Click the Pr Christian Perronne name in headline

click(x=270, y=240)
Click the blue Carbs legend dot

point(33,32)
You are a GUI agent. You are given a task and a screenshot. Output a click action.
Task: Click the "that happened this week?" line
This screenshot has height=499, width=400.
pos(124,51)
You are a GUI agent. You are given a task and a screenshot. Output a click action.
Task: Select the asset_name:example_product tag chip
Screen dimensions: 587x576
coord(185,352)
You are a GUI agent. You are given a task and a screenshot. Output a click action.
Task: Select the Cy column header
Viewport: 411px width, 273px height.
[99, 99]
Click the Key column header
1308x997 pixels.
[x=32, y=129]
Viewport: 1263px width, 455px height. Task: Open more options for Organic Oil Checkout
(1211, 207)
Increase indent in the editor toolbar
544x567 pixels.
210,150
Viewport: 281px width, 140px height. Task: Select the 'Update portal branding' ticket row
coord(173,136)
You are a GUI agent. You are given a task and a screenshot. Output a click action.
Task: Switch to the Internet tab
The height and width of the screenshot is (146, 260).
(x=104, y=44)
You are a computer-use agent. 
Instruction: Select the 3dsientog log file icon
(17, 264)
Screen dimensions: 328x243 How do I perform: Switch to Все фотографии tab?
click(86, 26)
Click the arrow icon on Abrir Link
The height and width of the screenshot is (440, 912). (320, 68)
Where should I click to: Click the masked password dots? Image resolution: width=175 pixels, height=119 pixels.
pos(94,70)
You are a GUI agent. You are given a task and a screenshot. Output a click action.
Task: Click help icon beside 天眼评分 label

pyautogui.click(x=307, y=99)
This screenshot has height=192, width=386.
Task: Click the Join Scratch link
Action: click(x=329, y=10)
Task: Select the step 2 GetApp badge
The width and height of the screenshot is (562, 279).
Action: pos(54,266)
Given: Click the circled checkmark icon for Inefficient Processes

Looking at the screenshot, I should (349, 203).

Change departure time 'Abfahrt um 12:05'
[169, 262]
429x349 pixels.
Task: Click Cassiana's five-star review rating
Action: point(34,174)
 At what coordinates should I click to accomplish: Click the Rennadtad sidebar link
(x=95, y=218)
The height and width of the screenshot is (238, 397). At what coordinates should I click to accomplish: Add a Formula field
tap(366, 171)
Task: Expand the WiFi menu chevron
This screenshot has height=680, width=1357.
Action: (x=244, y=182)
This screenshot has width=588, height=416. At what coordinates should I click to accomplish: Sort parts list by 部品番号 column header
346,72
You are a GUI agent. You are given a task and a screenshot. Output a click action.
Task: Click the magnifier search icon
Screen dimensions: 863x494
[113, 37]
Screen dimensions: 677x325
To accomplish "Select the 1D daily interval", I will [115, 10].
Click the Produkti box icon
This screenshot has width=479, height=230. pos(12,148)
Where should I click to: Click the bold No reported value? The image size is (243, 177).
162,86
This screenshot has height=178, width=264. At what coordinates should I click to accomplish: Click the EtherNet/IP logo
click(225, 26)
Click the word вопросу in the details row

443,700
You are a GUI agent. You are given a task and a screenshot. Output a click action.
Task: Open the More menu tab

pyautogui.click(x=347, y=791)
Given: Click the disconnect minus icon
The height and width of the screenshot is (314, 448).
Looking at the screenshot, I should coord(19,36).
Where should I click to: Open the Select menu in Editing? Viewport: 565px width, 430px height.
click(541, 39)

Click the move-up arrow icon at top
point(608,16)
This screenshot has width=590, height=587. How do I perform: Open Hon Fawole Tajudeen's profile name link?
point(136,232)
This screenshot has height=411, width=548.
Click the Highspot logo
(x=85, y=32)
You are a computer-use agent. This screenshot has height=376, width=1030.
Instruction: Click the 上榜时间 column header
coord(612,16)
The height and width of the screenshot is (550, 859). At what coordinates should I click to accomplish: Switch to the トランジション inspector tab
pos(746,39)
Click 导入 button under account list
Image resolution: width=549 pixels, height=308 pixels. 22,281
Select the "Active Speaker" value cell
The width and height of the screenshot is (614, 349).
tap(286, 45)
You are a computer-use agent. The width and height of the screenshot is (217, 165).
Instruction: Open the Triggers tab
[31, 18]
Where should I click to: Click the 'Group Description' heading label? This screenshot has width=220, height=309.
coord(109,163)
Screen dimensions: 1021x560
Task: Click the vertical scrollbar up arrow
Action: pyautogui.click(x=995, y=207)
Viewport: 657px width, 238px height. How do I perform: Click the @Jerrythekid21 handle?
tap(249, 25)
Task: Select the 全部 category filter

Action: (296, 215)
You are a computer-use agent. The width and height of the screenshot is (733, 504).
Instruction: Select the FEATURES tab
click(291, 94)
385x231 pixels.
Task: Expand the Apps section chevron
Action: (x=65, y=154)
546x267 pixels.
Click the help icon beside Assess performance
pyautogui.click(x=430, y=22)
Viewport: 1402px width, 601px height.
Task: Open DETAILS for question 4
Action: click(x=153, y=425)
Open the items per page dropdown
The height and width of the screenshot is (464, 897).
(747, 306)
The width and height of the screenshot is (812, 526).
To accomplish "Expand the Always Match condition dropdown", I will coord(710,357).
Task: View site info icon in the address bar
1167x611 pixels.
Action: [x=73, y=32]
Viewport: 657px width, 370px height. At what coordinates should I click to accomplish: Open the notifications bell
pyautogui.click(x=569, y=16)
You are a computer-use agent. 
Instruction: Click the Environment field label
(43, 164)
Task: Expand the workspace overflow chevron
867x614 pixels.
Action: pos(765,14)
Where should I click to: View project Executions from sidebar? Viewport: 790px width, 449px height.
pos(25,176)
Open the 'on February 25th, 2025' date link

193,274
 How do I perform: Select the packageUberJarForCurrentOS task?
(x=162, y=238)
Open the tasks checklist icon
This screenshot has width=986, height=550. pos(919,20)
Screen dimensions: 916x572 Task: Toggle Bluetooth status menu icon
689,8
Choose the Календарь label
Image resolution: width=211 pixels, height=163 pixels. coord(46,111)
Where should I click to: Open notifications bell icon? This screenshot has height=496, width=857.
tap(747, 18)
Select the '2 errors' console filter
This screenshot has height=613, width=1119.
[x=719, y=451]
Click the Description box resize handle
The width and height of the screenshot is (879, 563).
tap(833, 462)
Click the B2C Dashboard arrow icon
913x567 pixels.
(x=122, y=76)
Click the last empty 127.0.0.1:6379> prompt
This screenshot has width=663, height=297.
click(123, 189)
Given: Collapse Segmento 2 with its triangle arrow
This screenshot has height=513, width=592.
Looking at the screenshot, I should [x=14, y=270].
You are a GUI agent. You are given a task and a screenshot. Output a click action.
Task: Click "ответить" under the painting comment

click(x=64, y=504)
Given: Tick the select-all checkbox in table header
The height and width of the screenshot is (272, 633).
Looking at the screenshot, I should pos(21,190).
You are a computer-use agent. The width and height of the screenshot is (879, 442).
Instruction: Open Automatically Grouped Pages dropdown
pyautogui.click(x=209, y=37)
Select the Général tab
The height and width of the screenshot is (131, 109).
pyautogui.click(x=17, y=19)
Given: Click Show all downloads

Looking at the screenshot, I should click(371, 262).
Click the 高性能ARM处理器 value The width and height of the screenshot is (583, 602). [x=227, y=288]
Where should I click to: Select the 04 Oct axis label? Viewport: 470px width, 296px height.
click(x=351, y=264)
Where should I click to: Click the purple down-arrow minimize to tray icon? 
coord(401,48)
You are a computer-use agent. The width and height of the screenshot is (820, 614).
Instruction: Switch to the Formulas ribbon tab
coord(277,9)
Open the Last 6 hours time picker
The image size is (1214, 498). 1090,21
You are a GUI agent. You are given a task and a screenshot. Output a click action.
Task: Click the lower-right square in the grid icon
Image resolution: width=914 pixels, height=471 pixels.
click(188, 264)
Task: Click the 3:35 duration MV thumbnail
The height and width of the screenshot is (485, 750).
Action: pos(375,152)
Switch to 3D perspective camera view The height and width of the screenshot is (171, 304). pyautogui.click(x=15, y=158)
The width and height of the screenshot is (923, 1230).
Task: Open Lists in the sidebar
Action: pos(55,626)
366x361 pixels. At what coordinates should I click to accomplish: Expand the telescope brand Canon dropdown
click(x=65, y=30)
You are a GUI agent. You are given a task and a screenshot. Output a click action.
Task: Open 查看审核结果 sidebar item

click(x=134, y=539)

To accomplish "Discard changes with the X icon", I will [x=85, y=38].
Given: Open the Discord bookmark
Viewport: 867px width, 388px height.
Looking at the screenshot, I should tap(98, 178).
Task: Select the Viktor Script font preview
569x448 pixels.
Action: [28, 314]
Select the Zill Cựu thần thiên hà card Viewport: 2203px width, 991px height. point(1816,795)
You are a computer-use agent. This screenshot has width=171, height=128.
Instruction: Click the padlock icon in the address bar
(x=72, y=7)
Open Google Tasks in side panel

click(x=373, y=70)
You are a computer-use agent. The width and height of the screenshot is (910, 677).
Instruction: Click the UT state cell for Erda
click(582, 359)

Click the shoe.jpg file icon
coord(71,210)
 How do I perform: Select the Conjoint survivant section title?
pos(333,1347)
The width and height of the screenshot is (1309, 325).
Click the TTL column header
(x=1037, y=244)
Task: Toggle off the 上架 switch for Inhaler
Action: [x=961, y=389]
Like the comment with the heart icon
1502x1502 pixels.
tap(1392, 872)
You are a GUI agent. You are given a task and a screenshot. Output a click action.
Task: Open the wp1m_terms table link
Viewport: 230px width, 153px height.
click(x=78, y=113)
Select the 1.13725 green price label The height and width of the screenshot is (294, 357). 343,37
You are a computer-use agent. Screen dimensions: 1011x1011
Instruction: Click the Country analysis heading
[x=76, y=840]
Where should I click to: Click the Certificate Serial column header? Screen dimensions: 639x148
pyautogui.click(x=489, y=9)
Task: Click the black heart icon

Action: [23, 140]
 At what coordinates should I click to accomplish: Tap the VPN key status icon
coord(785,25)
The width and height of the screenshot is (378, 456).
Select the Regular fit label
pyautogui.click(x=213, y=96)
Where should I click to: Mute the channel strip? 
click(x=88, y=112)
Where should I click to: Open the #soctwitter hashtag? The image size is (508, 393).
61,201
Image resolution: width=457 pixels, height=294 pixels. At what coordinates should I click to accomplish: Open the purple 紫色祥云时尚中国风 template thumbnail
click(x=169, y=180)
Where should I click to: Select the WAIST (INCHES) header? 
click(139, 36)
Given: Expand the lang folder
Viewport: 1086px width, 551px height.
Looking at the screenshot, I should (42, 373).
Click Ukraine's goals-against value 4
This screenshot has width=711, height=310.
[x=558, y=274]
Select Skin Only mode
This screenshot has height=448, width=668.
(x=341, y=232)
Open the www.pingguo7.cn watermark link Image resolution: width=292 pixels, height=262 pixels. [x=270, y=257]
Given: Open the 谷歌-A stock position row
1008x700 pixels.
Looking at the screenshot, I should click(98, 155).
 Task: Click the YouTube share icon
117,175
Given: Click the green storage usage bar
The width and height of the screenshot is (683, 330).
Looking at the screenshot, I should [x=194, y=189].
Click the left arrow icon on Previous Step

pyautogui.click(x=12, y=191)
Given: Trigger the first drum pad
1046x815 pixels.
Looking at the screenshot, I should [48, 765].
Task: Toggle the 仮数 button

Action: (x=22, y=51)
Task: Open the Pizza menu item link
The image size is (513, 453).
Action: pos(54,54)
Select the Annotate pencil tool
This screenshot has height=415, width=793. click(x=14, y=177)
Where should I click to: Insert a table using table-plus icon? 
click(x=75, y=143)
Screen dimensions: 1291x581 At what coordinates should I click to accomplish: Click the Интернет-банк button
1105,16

────────────────────────────────────────

The expected output is every line of the records in which the string "will" appears.

To accomplish "Select the 1D daily interval", I will [115, 10].
To accomplish "Expand the Always Match condition dropdown", I will coord(710,357).
To accomplish "Discard changes with the X icon", I will [x=85, y=38].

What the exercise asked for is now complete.